What about cards? I'm not talking about playing (say, bridge). I'm talking about manipulating them: making them fly, move, disappear, change colors. I'm talking about a man who invites two audience members onto a Broadway stage, lets them shuffle and cut at will a newly opened pack of cards, proceeds to deal hand after hand of blackjack and poker, winning every time, but -- the hustler's art -- always by the smallest of margins. More shuffles, more cuts, last hand. The cards are turned over. Player A: full house. Player B: four of a kind. The master: royal flush. The audience gasps.

It's not magic, though it might as well be. It's Ricky Jay, rightly called the greatest living sleight-of-hand artist.


 

Ricky.jpg

Ricky Jay (1948–2018)

Jay, who just completed a three-month run of his astonishing one-man show, "Ricky Jay and His 52 Assistants," is capable of all kinds of tricks. Using God knows what illusions, he made the quite able-bodied Gary Sinise appear legless through most of "Forrest Gump."

He is also something of an actor. He played the No. 2 heavy in the recent Bond movie. He's now co-starring in David Mamet's new film, a mind-bending enigma called "The Spanish Prisoner." This is no jailhouse saga. It's a thriller in the form of a con, a brooding con. It's "The Sting" as Edvard Munch might have imagined it.

The material is in keeping with Jay's talents as a scholar and historian of cons, frauds, cheats, gamblers, hoaxers, hustlers, conjurers, mountebanks, contortionists, prodigies, magicians and freaks. Author of "Cards as Weapons" and "Learned Pigs and Fireproof Women," editor of the quarterly "Jay's Journal of Anomalies," student of the bizarre and the abnormal, Jay frequents the other side.

In his writing, he reports from there. On stage, however, he takes you there. He can do with cards what you cannot believe you're seeing. This is no Vegas spectacular where tigers show up and disappear. This is a man who walks up to the front row of the audience (he deliberately chose a theater seating only 100) and asks eight of us to each point to a card from the deck he spreads out -- face to us, back to him. He then shuffles, reshuffles and reshuffles again.
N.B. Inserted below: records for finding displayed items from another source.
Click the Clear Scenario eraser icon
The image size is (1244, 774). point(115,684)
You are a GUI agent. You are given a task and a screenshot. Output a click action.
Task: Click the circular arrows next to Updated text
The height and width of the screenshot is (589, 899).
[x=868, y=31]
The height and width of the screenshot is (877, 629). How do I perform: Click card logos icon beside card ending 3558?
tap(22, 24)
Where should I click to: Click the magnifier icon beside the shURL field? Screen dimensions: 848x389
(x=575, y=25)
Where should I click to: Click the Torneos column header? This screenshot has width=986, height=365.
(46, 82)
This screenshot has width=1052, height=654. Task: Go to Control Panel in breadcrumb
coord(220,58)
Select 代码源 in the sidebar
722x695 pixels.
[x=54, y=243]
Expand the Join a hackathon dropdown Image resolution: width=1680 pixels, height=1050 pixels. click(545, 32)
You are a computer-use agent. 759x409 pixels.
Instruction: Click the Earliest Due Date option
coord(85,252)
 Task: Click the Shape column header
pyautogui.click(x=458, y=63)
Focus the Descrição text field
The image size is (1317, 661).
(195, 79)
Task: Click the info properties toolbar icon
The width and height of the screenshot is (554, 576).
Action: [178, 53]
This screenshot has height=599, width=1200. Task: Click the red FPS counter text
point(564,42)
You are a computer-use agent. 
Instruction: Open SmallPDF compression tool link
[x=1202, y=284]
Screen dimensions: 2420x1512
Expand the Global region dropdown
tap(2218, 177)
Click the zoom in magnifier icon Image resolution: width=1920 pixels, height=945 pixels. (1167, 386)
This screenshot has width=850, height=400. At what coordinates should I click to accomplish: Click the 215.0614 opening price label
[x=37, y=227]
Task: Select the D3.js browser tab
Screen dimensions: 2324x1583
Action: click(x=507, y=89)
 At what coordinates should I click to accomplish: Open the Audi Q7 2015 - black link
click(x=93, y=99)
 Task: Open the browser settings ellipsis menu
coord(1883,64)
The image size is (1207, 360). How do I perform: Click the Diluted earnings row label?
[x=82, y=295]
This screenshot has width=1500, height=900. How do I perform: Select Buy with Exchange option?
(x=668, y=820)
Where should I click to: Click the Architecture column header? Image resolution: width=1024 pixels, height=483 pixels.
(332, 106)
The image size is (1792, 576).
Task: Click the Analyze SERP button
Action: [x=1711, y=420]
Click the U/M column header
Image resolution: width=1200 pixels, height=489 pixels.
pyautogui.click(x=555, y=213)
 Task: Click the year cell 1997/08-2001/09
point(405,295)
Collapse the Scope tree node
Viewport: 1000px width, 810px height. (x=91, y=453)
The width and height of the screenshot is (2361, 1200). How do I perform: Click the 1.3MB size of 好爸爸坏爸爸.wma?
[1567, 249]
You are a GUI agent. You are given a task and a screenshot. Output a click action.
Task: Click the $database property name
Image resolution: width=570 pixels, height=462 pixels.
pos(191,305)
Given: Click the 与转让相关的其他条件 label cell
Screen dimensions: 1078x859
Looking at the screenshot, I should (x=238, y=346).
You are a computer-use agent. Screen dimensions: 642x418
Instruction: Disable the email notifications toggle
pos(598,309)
He then pulls each of our cards, one at a time, out from within the deck.

Is the shuffling an illusion? Can he make the shuffles cancel each other out? I have no idea. I do think, however, that he has not just perfect card sense (knowing where each one is) but perfect touch. I asked Ricky after the show if he can feel his way through a deck. Does he know which is, say, the 15th card from the top? He demurred and smiled. I took that to be a yes.

Jay's devotion to cards is total. He started out, believe it or not, as an opening act for rock concerts. One can only imagine how the stoned-out, boozed-up Allman Brothers fans took to his delicate art. And he spent years learning the arcane craft of throwing cards. Yes, throwing them. He can propel them at 90 mph, reaching a distance of 190 feet.

He can make a card boomerang (i.e., return in flight to him) and then, for fun, cut it in half in midair with a giant pair of scissors. And as part of the Broadway show (also directed by his friend, Mamet), he pierces a watermelon with a thrown card. The rind.

Jay does not just love his craft. He reveres it. Asked about the recent TV specials that reveal magicians' secrets, he responds with anger and disgust. They totally miss the point. Any idiot can learn how it's done. "But imagine the guy who invented sawing a woman in half," he says, breaking into a smile. "P. T. Selbid. He was a genius. When Selbid first started doing it, they had ambulances parked outside the theater."

It is not often that you see a student, historian and practitioner of an art rolled into one. Jay does not perform often. Next time he does, whether in L.A., where he lives, or on Broadway again, it's worth catching him. Some people can tell their grandchildren that they saw Muhammad Ali box. You'll be able to tell yours that you saw Ricky Jay deal.